Flexera Software Vulnerability Manager (seen sometimes abbreviated as SVM) includes many features and one of these features is providing a curated list of patches for thousands of apps along with their vulnerability scores. In Workspace ONE UEM, you can view, validate, and assign managed, Windows 10 apps according to their score as reported by Flexera Software Vulnerability Manager.

Requirements

  • Use Flexera Software Vulnerability Manager v7.6.1.16 or 2021 R1.
  • Use Workspace ONE UEM console v2101 or later.
  • Use Windows 10 devices that are enrolled with Workspace ONE UEM and also have the Flexera Software Vulnerability Manager agent running.
  • Use SVM Patch Daemon v5.0.381 or later.

How Do You Configure Integration?

Configure your SVM Patch Daemon and work with desired apps in Workspace ONE UEM.
  1. Configure the SVM Patch Daemon with your Workspace ONE UEM credentials.
    1. Start the SVM Patch Daemon and select the Workspace ONE tab.
    2. Enter your Workspace ONE UEM instance credentials.
    3. Select the type of authentication.
    4. Provide the REST API key for the tenant hierarchy where you want to publish the patches.

      The SVM Patch Daemon displays a list of Workspace ONE UEM organization groups.

    5. Select the applicable Workspace ONE UEM organization group for your integration.
    6. Test the connection and validate the logging level on the SVM tab.
  2. Identify and publish vulnerabilities in Software Vulnerability Manager.
    1. In Software Vulnerability Manager, review the critical patches in the SPS section or in the Vendor Patch module.
    2. Identify the vulnerability to patch, and right-click the selection to create a package.
    3. Configure the packaged vulnerability with the package wizard.

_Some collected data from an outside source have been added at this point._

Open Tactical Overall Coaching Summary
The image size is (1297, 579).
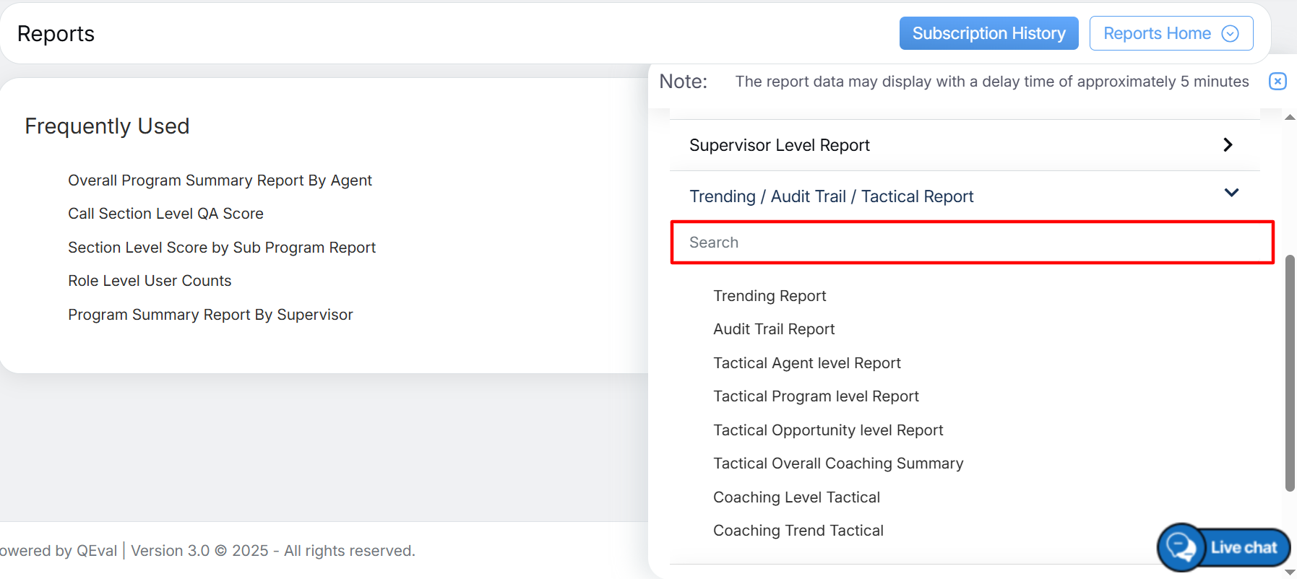[x=838, y=463]
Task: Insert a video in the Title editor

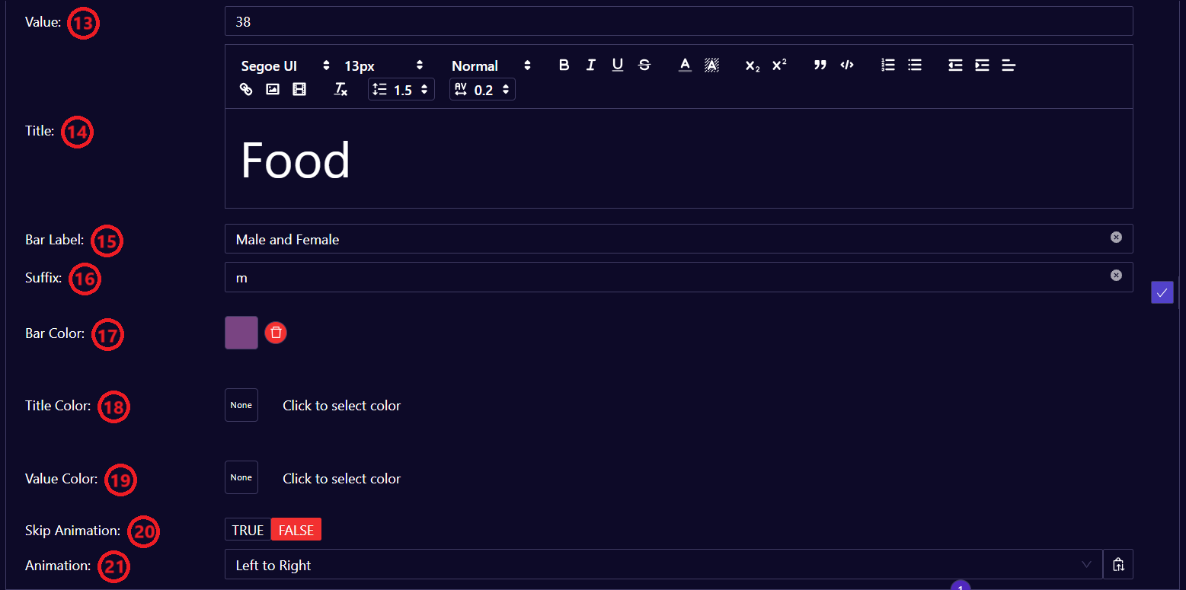Action: click(299, 89)
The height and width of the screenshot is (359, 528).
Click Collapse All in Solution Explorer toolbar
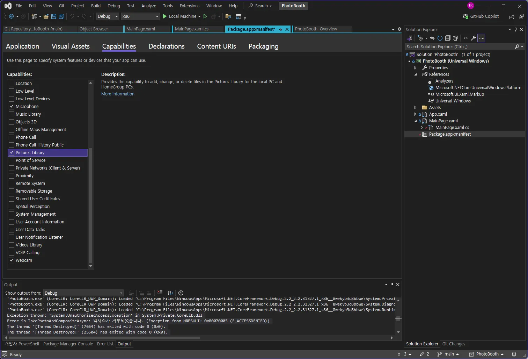tap(448, 38)
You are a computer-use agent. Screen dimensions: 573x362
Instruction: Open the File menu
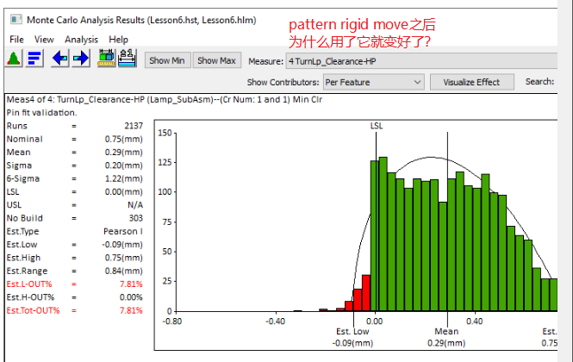click(x=16, y=39)
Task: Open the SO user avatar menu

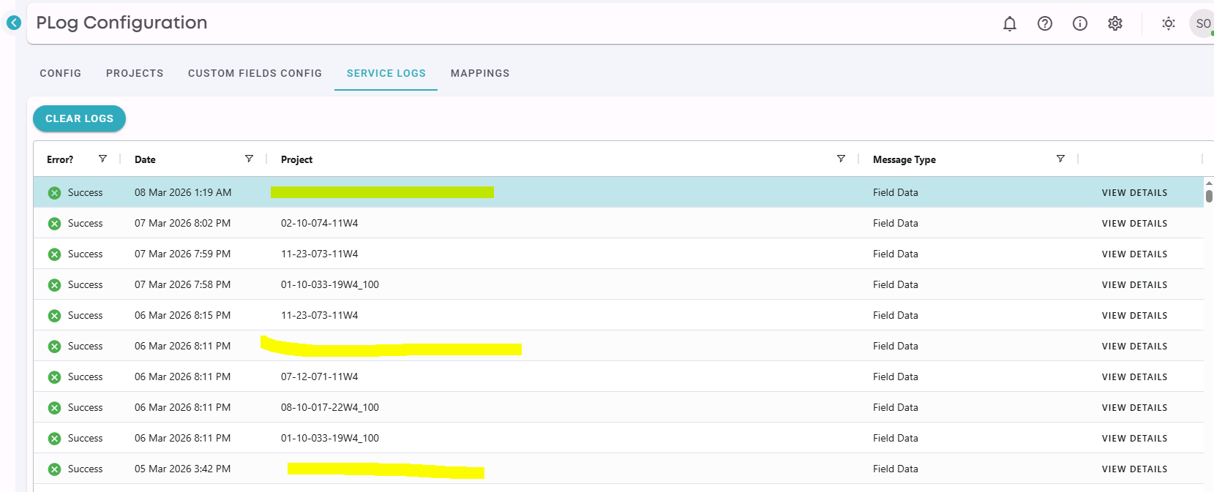Action: 1202,23
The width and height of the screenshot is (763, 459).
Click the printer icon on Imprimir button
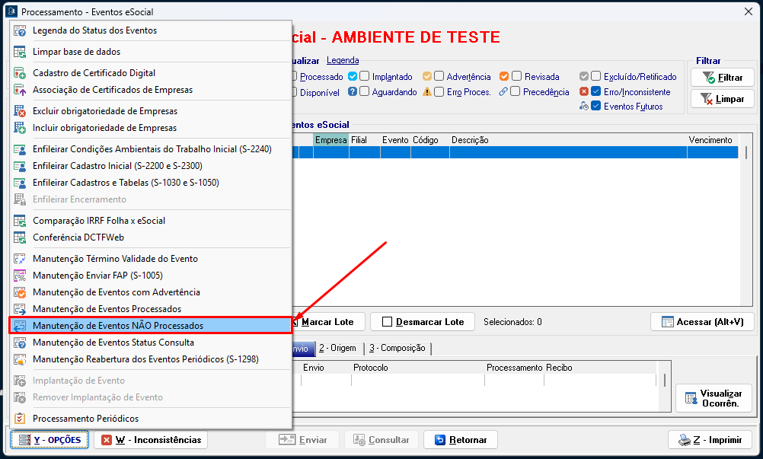click(x=684, y=440)
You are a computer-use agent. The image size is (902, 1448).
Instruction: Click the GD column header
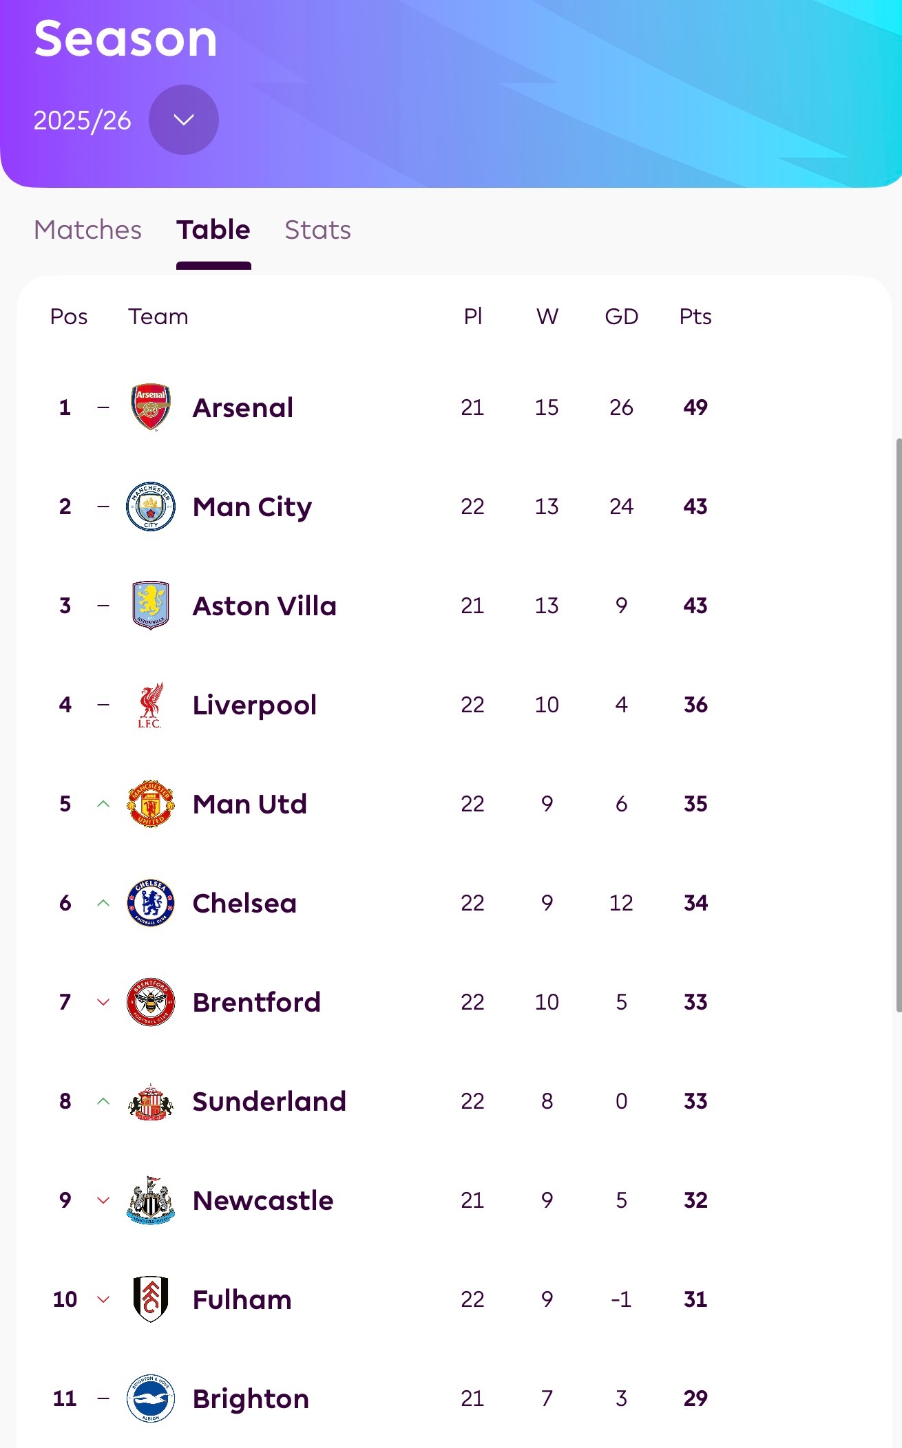tap(621, 317)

Select Patch Daemon as the publishing mode.
    4. Publish the package and monitor its status on the Patch Deployment Status page.
    5. Confirm the Workspace ONE environment details.
  3. View, validate, and assign apps in Workspace ONE UEM.
    Note: Consider pushing to a device test group before pushing this integration to production devices.
    1. In the Workspace ONE UEM console, go to Resources > Apps > Native and select the app type to see the apps List View.
    2. Filter the List View using the Flexera SVM attribute to see the app with its assigned criticality (vulnerability score).
    3. Validate the metadata for the app. The metadata includes installation contingencies and detection criteria converted from the app's applicability rules in Software Vulnerability Manager.
    4. Add flexible deployment assignments to the app to push to devices. The integration installs the Flexera SVM app to only those devices that match the metadata (converted applicability rules).